When I read Holly’s message about Leah’s wedding, I thought of a little girl I met last weekend while at my sister Lisa’s house in upstate New York. The little girl is also, ironically, the cousin of a friend. In this case the friend is an 8-year-old neighbor boy named Jake who is such a regular playmate to my nephew and niece that when his parents put up a fence between their yards they included a gate in order to give the kids easy access to one another.
That particular afternoon Lisa and I were watching my boys play on their cousins’ trampoline when we saw Jake and his brother walking toward us, holding the hands of a little girl in a pink tutu. “This is our cousin,” Jake said. Her black leotard was a few shades darker than her tangled hair, a mess of frizzy curls escaping from the ponytail holder that was trying mightily to do its job. She didn’t say much, just watched my boys in amazement as they bounced and giggled.
“Her name is Zoe,” Jake said.
“Do you want to jump too?” my sister asked and she nodded, her eyes wider. “She’s never been on a trampoline before,” Jake said, sounding like a protective older brother. Lisa helped her up the ladder and instinctively we both reached out our hands, assuming she’d be afraid and want to steady herself. But she moved away from us, stepping lightly at first, feeling the give of the net and the odd sensation of falling but not. In a few moments she was jumping, her tutu bouncing up and down, up and down, opposite her little frame.

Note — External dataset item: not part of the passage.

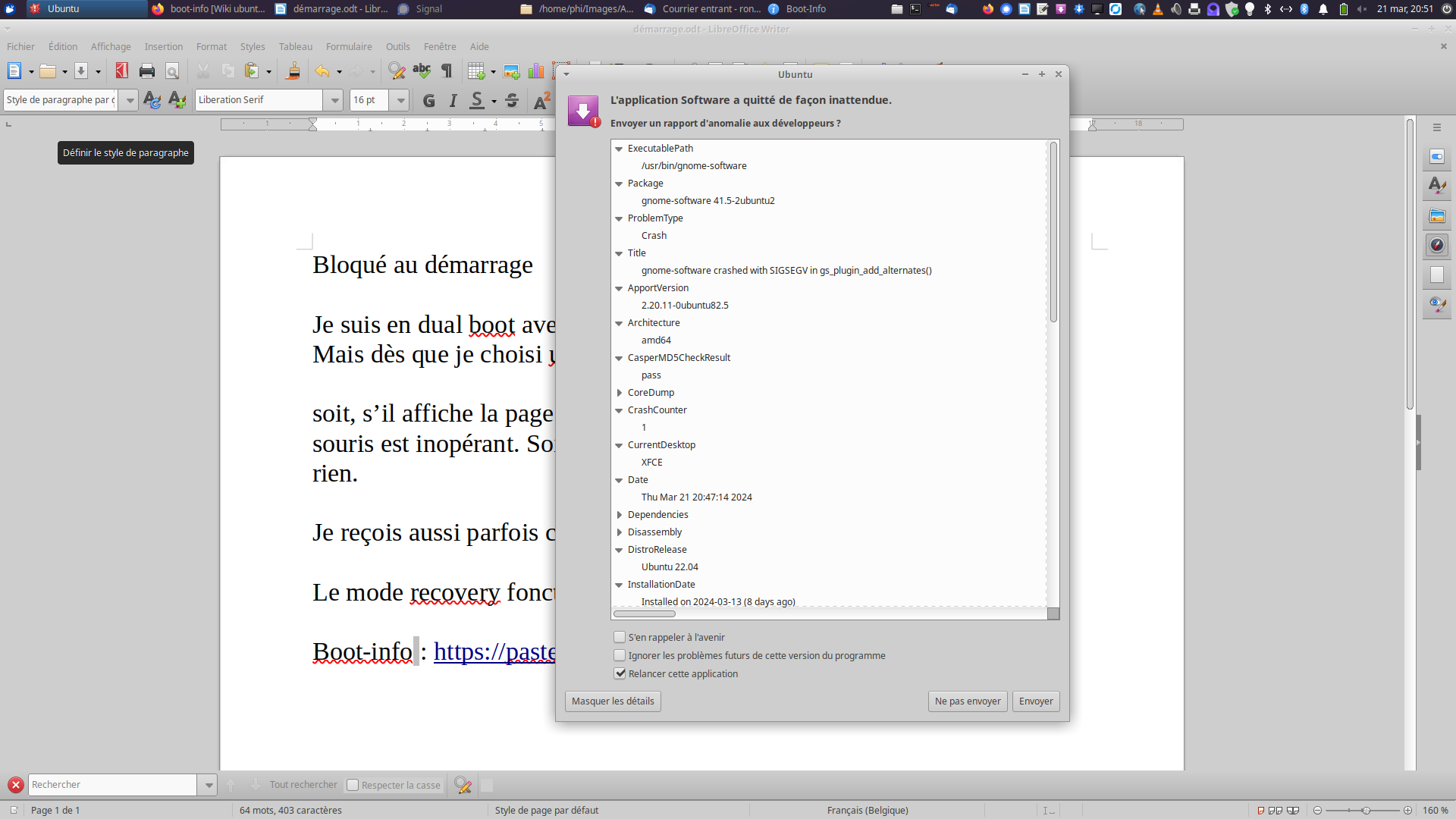Toggle formatting marks pilcrow icon
1456x819 pixels.
tap(447, 71)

The big pink flower in her hair didn’t budge, and her smile never quit either, even as she fell again and again. Jake, who had wandered over to play with my niece and nephew, returned to the trampoline. After a few moments he turned to me and said, “She never slows her happiness.” The way he shook his head gave me the feeling he was talking not about Zoe on the trampoline, but about Zoe.

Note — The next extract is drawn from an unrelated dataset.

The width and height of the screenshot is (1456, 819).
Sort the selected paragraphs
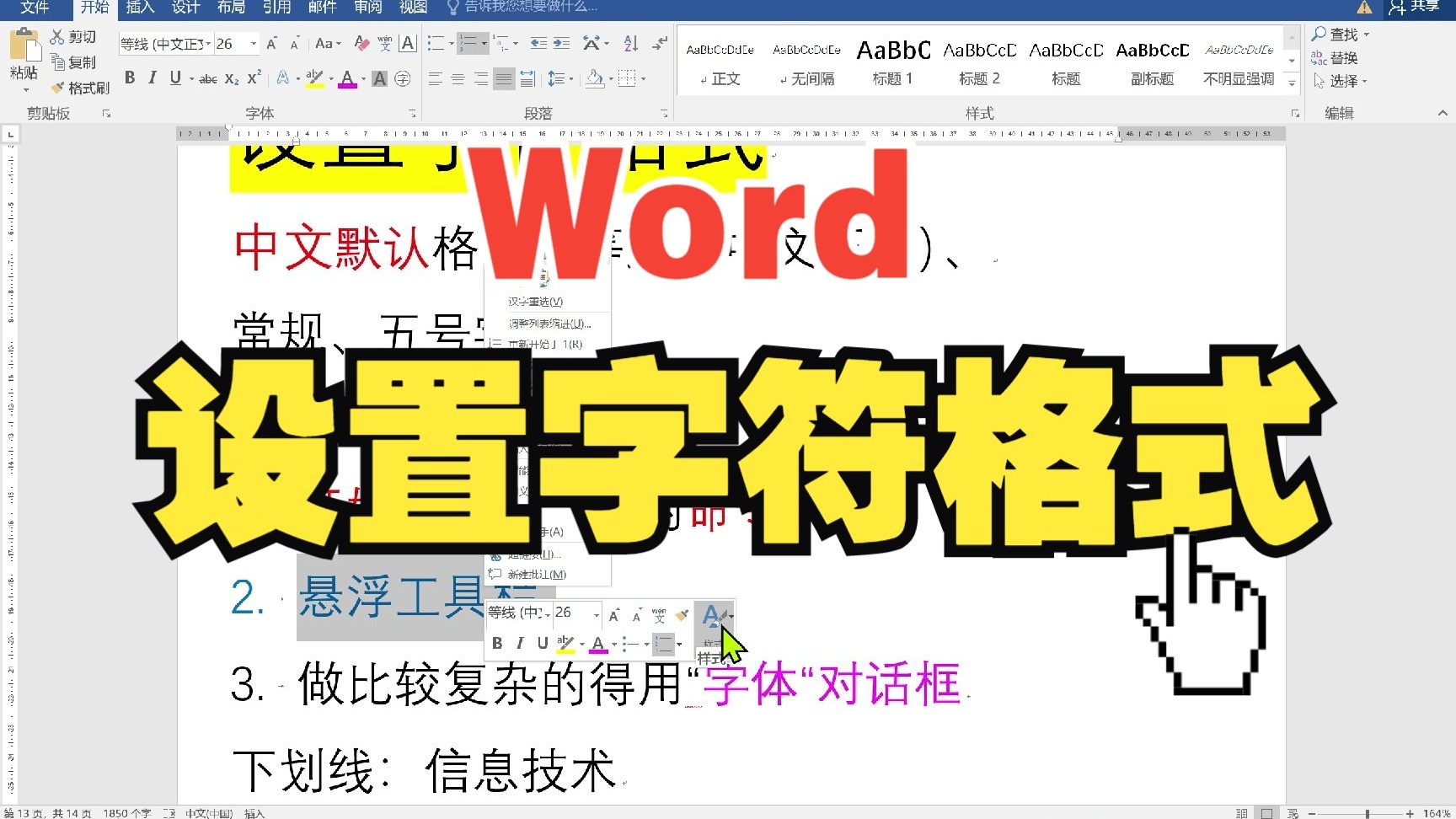pyautogui.click(x=630, y=42)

She never slows her happiness.
I liked the way that sounded. It’s a hard thing to do, to keep an unending supply of sunshine and rainbows trickling through your being. We all have days when everything goes our way and days when the crushing disappointments of life knock the wind out of us. It’s difficult to smile honestly in the face of adversity. It’s hard to make your eyes shine with thankfulness through tears of sorrow. Is it even possible to do both? Should we even want to?
I think so. I think our emotions can swing like a pendulum, but that pendulum can sit on a foundation of happiness, gratitude and faith that we build ourselves. Happiness is a feeling but it’s also a choice, a state of being. Thankfulness too. And love.
Just ask Leah.
When Leah’s health really started to deteriorate, she could have called off the wedding. She could have said to her boyfriend “It’s sweet of you to ask, but no. I can’t marry you.” She could have said, “What’s the point?” But she didn’t. She chose love in the face of death. I’m not saying she had no fears, or doubts, or pain, but in some tiny, unimaginably heartbreaking way, she refused to slow her happiness. That takes guts.
Using Leah as my inspiration and little Zoe and her tutu as my visual reminder, I am working on not slowing my happiness, even when I’m anxious and upset (especially when I’m anxious and upset). Choosing to be happy in those moments feels counterproductive at first, like I’m hampering my own true emotions. But then it feels intuitive, like a natural state. We are born to be happy. It’s not that we need to practice opening the happiness valve, it’s that we need to practice not wrenching it shut every time something doesn’t go our way.
Holly said yesterday Leah could barely keep her eyes open. Her breath was labored. She’s in obvious pain. But “she did do her vows.” Suffocated by a million “I never wills,” she found the breath to say “I do.”
Leah, you just did something the rest of us have trouble doing when we stub our toes. Thank you for that example, and congratulations on your wedding. May you rest in love, and happiness.
[Postscript: Leah began an eternity of happiness on April 23, 2012, with loved ones by her side until the end.]